SparkViewer

A Java Swing GUI for spark datasets, especially parquet and json files. Shows structured Datatsets in a comfortable table or tree view and also enables to drill down into substructures. The GUI can be added to a spark shell, so that you are able to browse the tables that you are working on. SparkViewer uses the hive catalog to access the tables.
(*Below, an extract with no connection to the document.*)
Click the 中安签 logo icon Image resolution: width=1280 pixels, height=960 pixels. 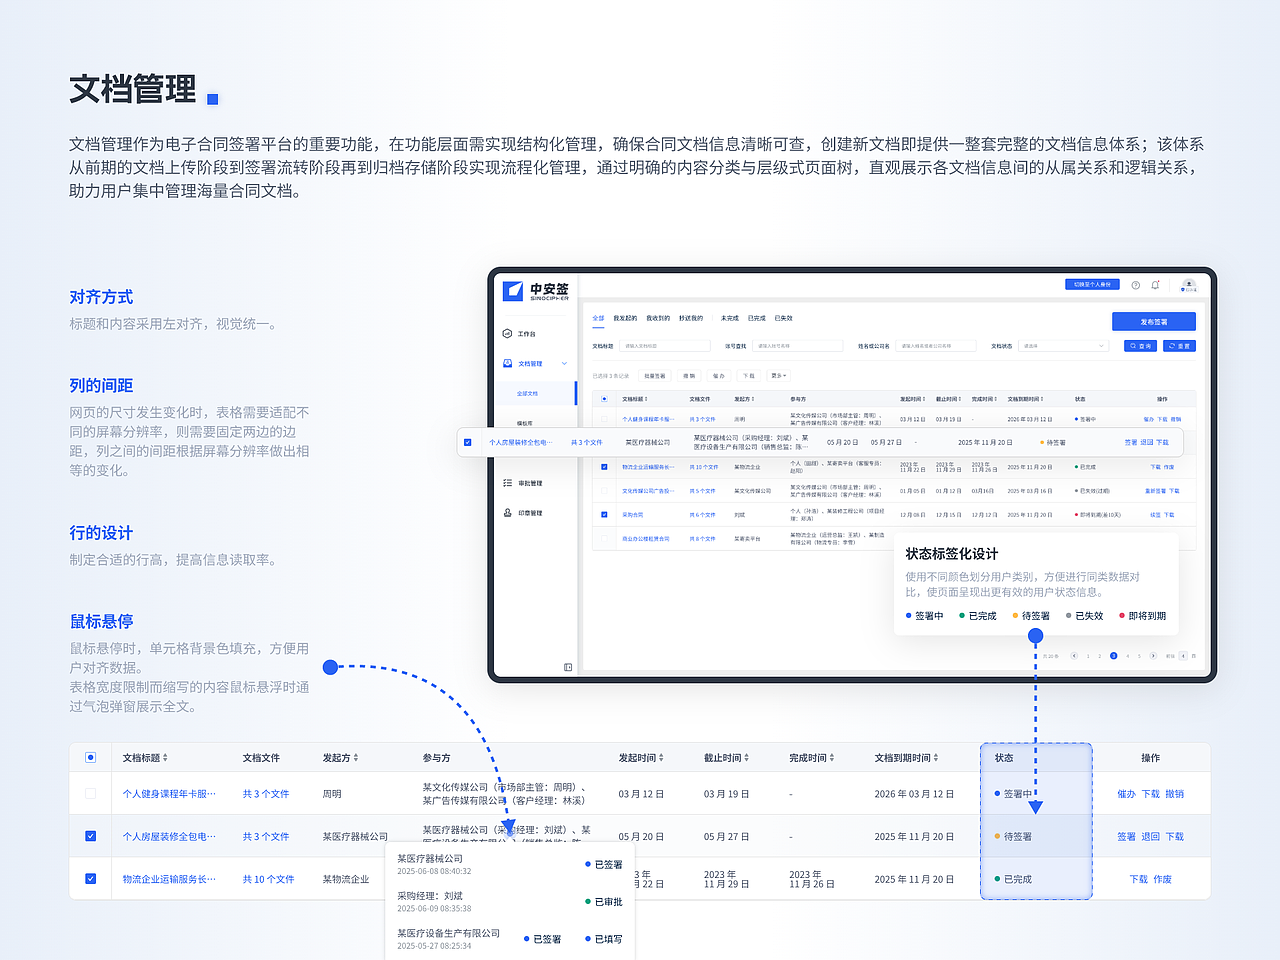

So a temporary Spark Dataset can be made accessible by adding it to the catalog (dataset.createOrReplaceTempView(tabname)).

Quick Start

Prerequisites

You need a Spark Installation to use this GUI. The Spark 'jars' directory has to be accessible.

start in the sparkshell

You can start the SparkViewer direct in your sparkshell and you are able to browse the datasets you are working with in a comfortable way. After starting the SparkViewer you need to close the SparkViewer console to quit the sparkshell.

:require ..path_to_jar../SparkViewer.jar
import de.equbotic.sparkviewer._
val cmds = new SparkCmds(spark)
SparkMainView.start(cmds)

start the jar

The jar can directly be started with java. You can use the prebuild jar of the repository or use your builded jar file.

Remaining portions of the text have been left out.